Dataset excerpt:
-----

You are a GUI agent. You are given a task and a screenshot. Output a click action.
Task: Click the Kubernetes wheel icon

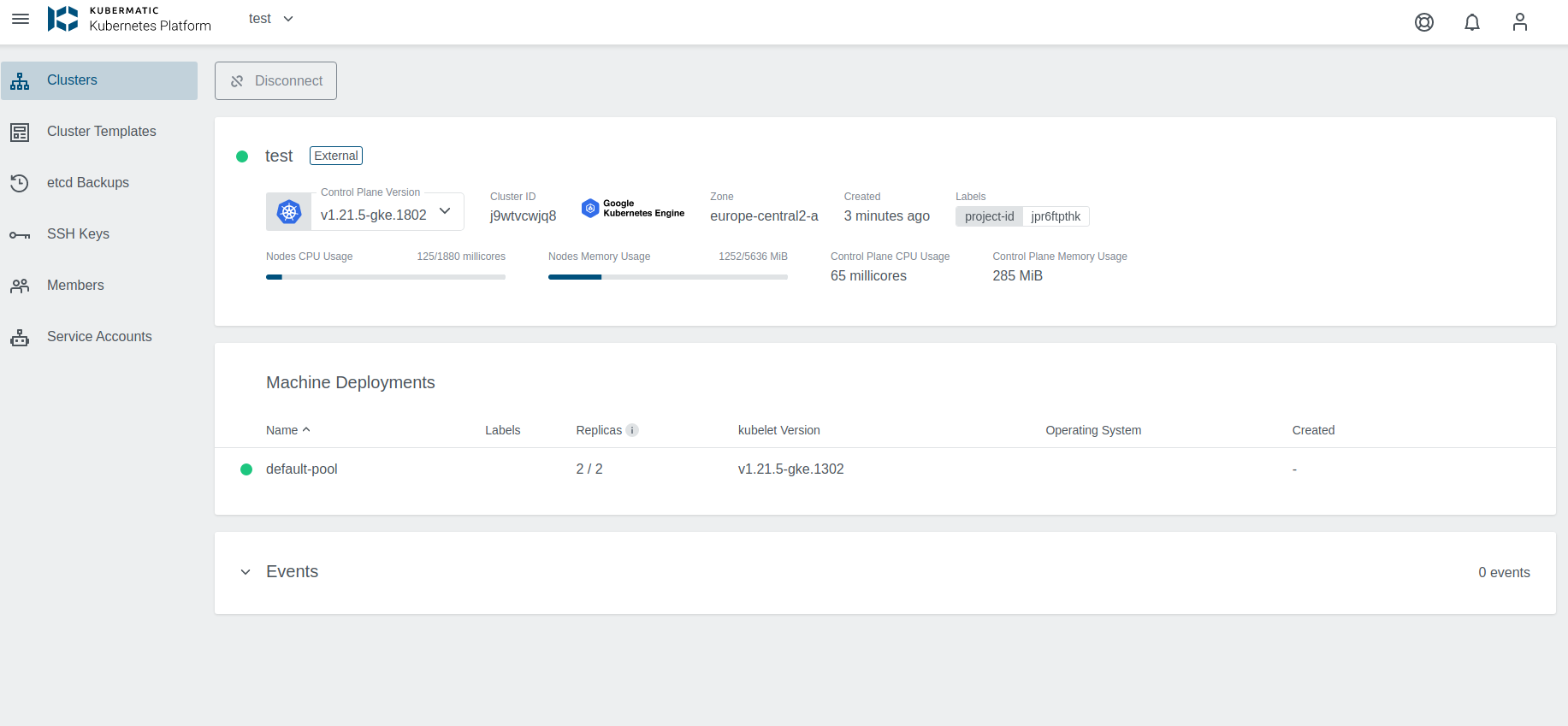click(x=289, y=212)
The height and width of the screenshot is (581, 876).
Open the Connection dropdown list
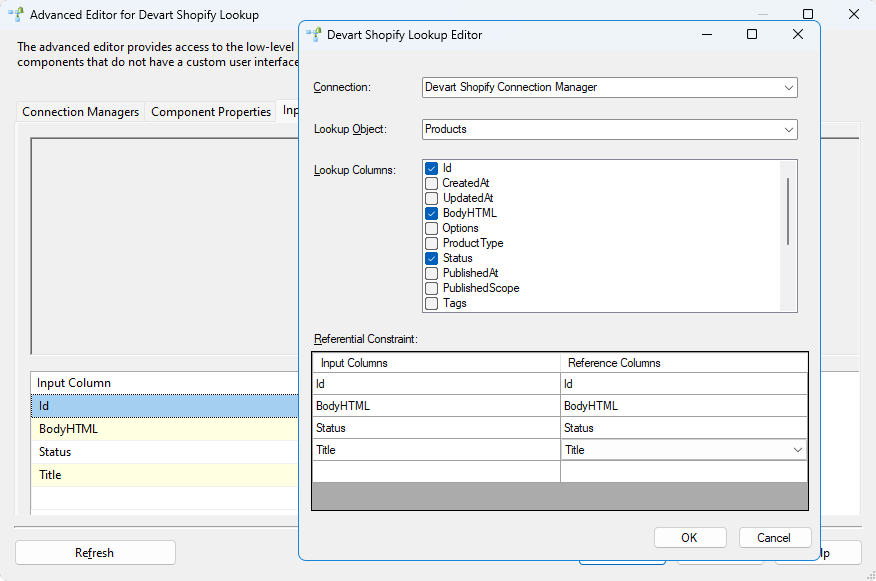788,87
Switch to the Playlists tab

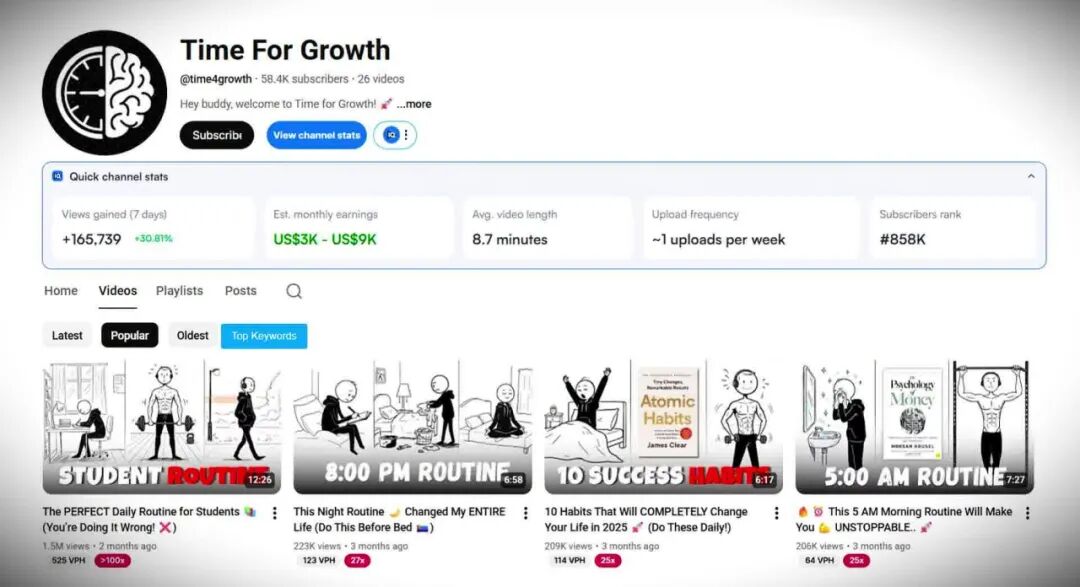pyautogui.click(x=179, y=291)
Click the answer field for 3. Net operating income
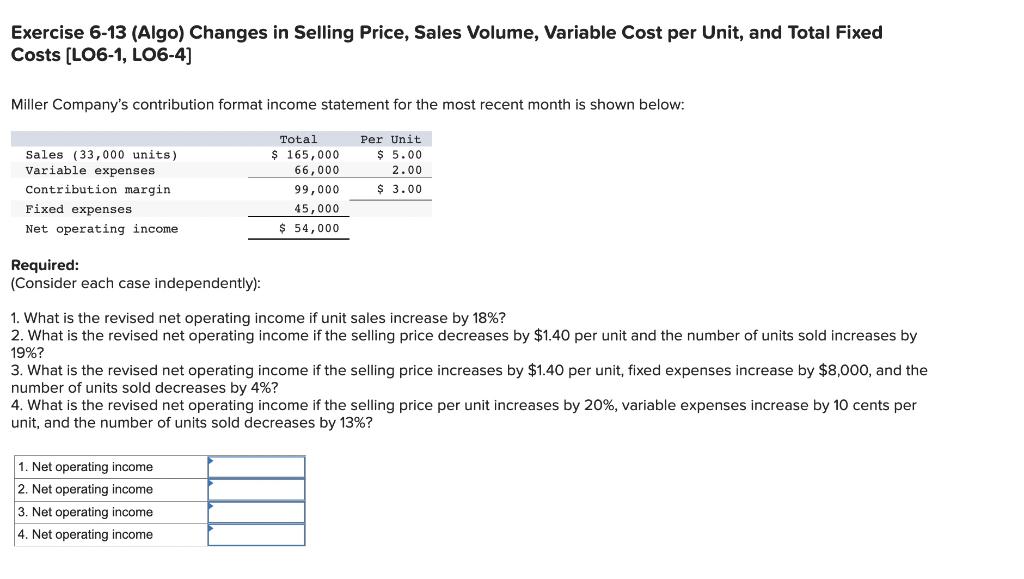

-----

**Your instructions**:
Rewrite all of the lines above in full, shifting every coordinate in the answers up by 57. Leave the pictures out.

**The answer**:
You are a GUI agent. You are given a task and a screenshot. Output a click action.
Task: Click the Kubernetes wheel icon

click(x=346, y=269)
The height and width of the screenshot is (581, 876).
Open the Connection dropdown list
845,144
Switch to the Playlists tab

pyautogui.click(x=236, y=348)
Click the answer field for 3. Net operating income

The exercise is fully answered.